Break Free from Osteoporosis by Learning How to Prevent and Manage the Disease.

Spinal Fracture

Osteoporosis is a disease that weakens the bones, making them more susceptible to breaking. Approximately 10 million Americans have osteoporosis and another 44 million have an increased risk, due to poor bone density. In fact, one in two women and one in four men will break a bone due to osteoporosis in their lifetime.

To raise awareness about this disease, May has been designated as National Osteoporosis Month. The National Osteoporosis Foundation (NOF) and Jamaica Hospital Medical Center want everyone to “Break Free from Osteoporosis” by learning how to prevent and manage the disease.

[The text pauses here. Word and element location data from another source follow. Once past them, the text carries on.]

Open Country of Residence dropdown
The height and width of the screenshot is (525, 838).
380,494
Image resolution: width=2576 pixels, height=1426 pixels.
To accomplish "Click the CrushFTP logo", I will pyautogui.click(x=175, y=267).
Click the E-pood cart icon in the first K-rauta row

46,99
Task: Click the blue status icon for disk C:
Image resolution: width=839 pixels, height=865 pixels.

According to the NOF, the keys to combatting osteoporosis are diet, exercise, and lifestyle. Recommendations include:

  • Get plenty of calcium and vitamin D in your diet
  • Quit smoking and limit alcohol consumption
  • Participate in weight bearing and muscle strengthening exercises on a regular basis

To emphasize the importance of physical activity for optimal bone health, the NOF is issuing the Jumping Jack Challenge. Beginning May 1, a challenge is being issued to all children and their parents and extended families to videotape themselves doing 10 jumping jacks in less than 10 seconds and posting it on social media with the hashtag #JumpingJackChallenge.

Through this effort, the NOF wants to stress the importance of building strong bones and maintaining bone strength throughout your life.

Jamaica Hospital supports the NOF’s campaign against osteoporosis. We offer bone densitometry testing in our Women’s Health Center. For more information, or to schedule an appointment, please call 7180-206-3276.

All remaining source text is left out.